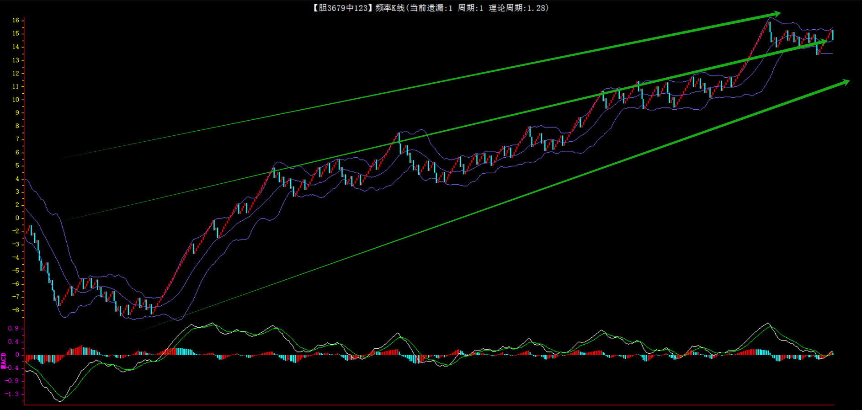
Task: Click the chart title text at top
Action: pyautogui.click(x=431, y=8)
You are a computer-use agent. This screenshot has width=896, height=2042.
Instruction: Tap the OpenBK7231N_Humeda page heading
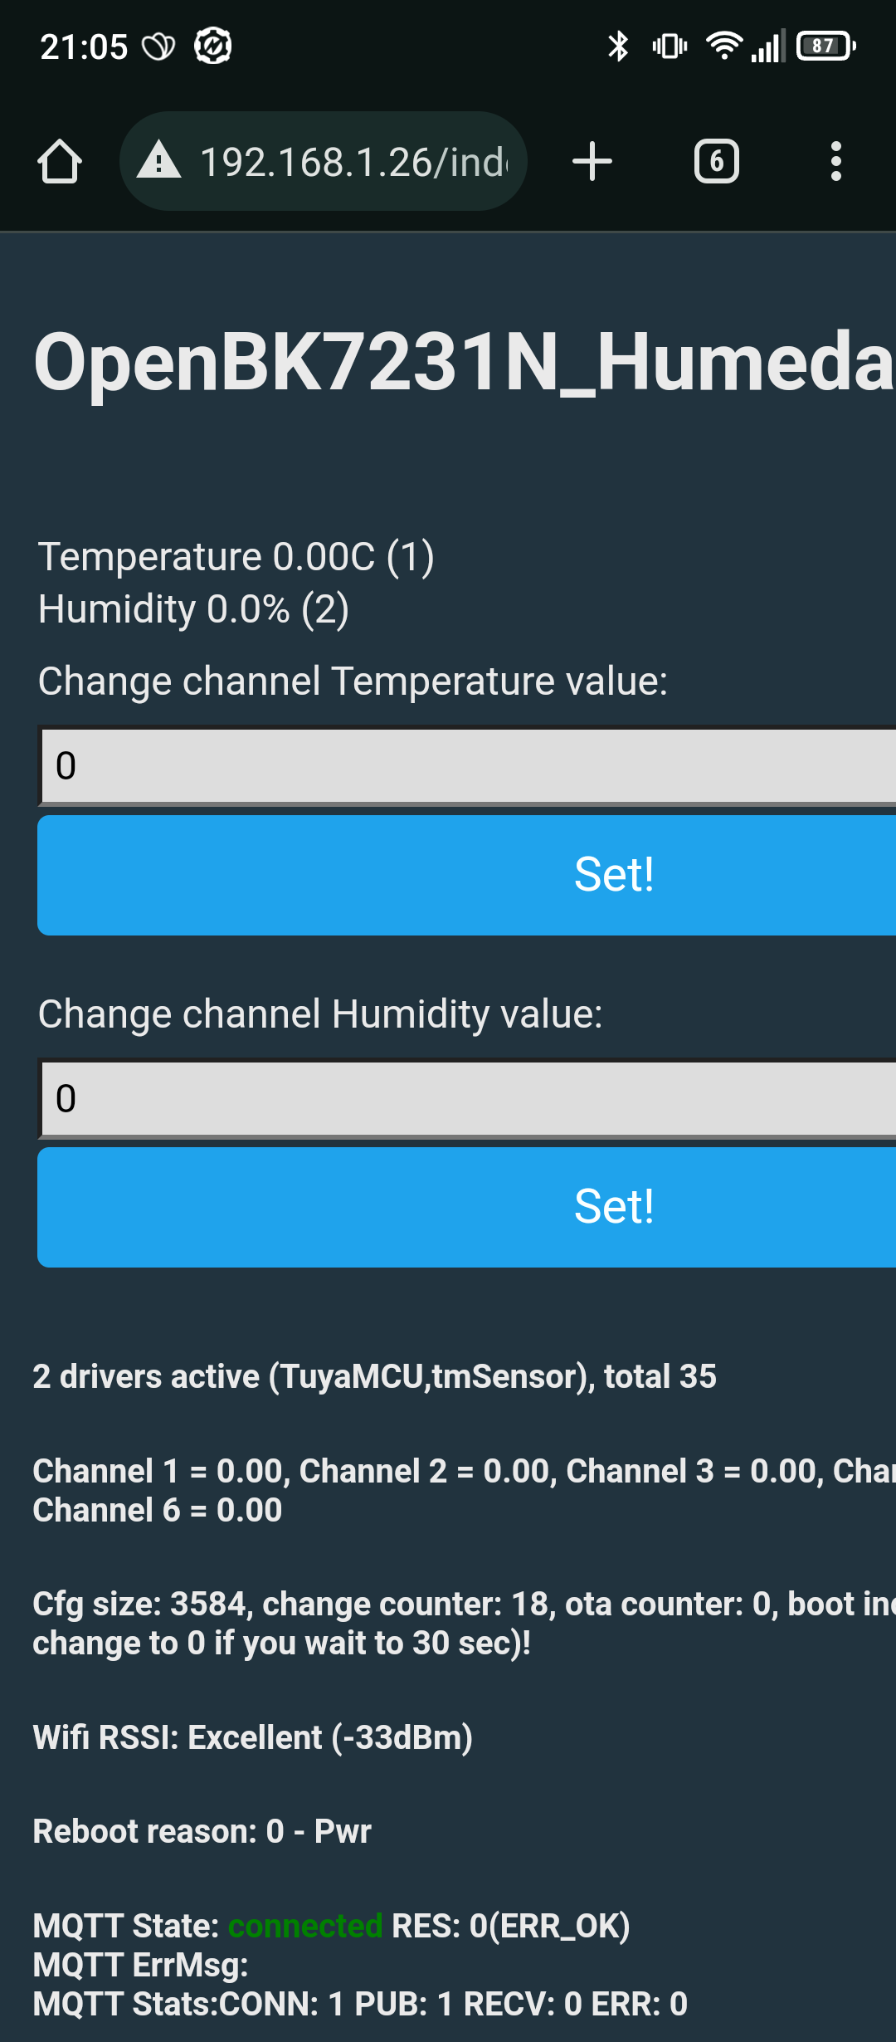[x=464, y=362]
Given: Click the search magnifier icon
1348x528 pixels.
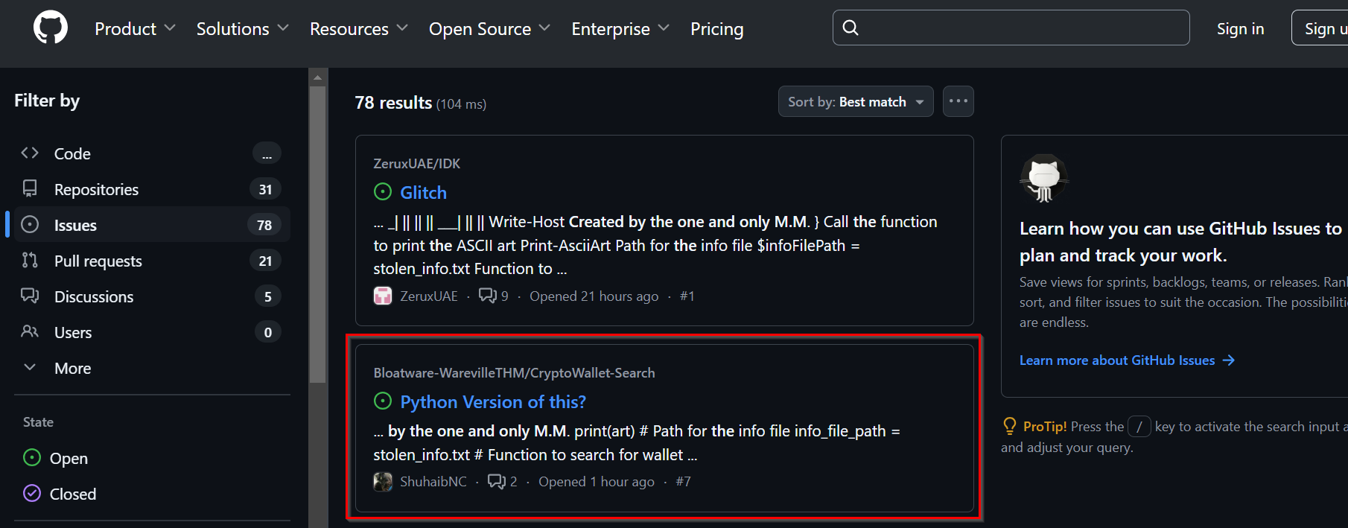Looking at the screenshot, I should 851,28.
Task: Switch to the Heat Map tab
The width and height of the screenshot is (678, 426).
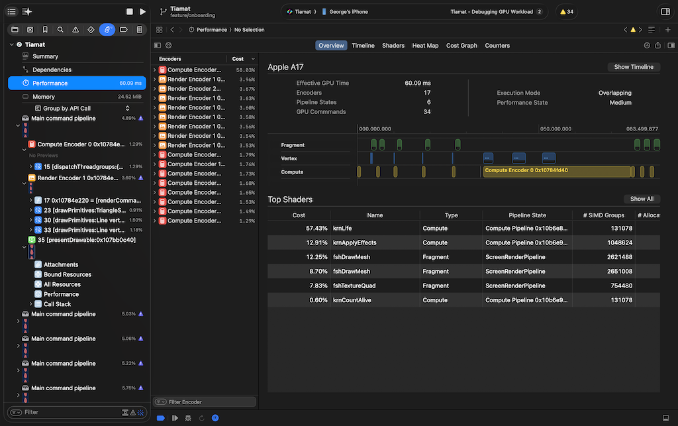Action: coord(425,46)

------

What needs to be done:
Set down exactly and only the lines from the line that contains "You are a computer-use" through the last line of the entries above, with both of those lines included and the pictures left out.

Reply:
You are a computer-use agent. This screenshot has width=896, height=2042.
Instruction: Tap the OpenBK7231N_Humeda page heading
[x=464, y=362]
Given: Click the search magnifier icon
1348x528 pixels.
Looking at the screenshot, I should 851,28.
Task: Switch to the Heat Map tab
The width and height of the screenshot is (678, 426).
Action: coord(425,46)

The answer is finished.